**TASK TO COMPLETE**
Give the rows in the part that opens with the line containing "Given: Add a video with the YouTube icon" and closes with the line containing "pos(154,164)" as a two-column CSV with the columns instruction and response. Put each row's text and its answer in one quoted field apiece, turn line breaks into spaces, and leave the pictures out.

**INFORMATION SHOWN**
((

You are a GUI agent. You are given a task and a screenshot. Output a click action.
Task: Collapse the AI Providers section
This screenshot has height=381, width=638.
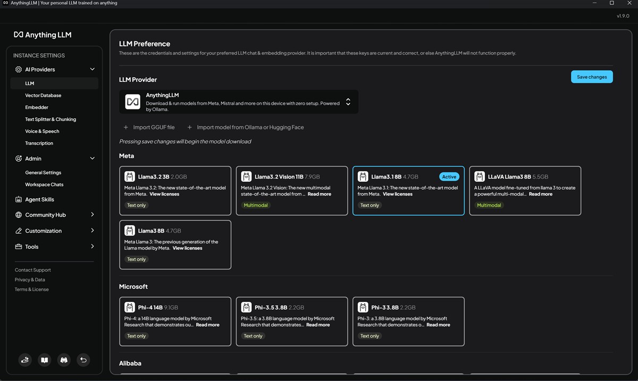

))
((

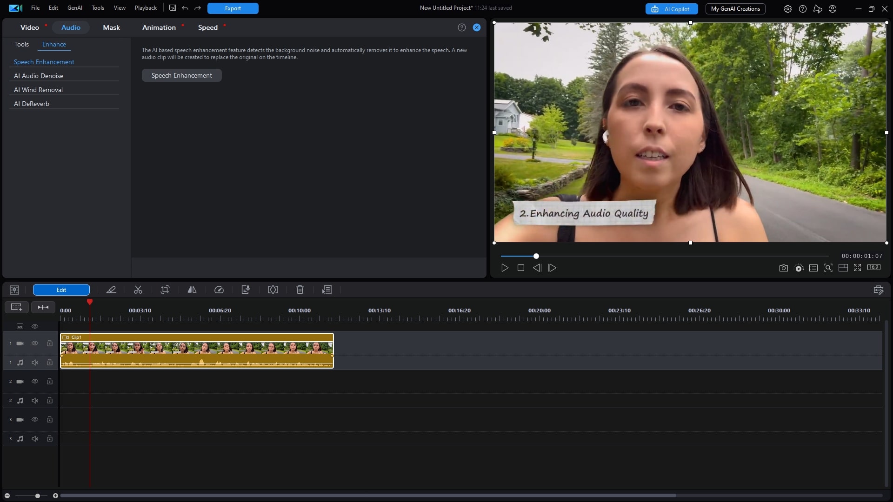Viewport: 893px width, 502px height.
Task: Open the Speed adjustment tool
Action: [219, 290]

))
((

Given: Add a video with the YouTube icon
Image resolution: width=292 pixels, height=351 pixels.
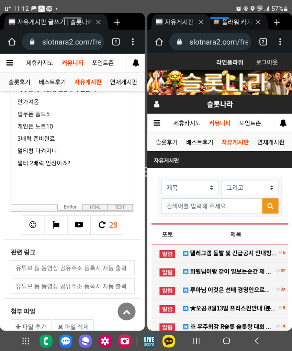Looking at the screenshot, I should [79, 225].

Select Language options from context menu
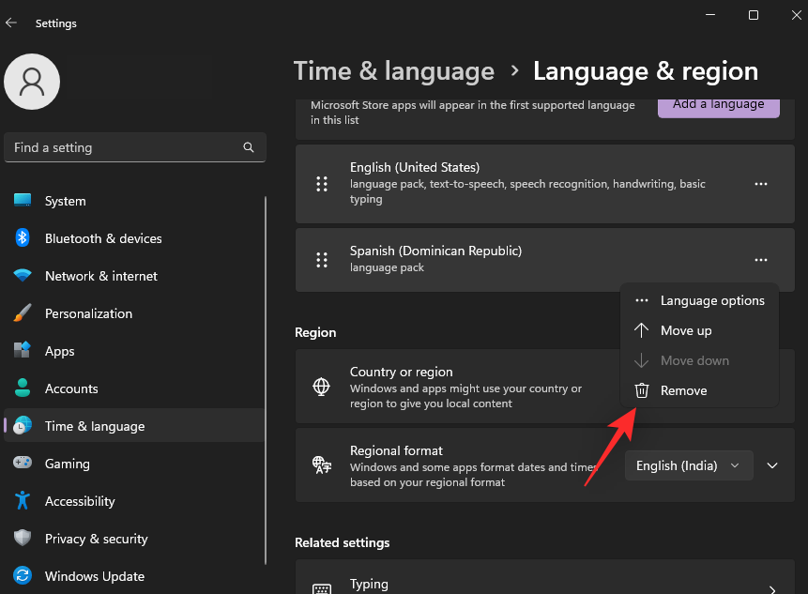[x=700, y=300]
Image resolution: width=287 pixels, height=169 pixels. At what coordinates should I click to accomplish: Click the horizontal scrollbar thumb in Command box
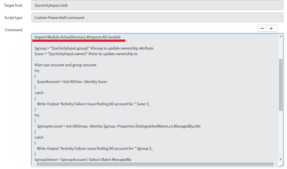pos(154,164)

))

**RESULT**
instruction,response
"Given: Add a video with the YouTube icon Image resolution: width=292 pixels, height=351 pixels.","Looking at the screenshot, I should [79, 225]."
"Select Language options from context menu","[x=700, y=300]"
"Image resolution: width=287 pixels, height=169 pixels. At what coordinates should I click to accomplish: Click the horizontal scrollbar thumb in Command box","pos(154,164)"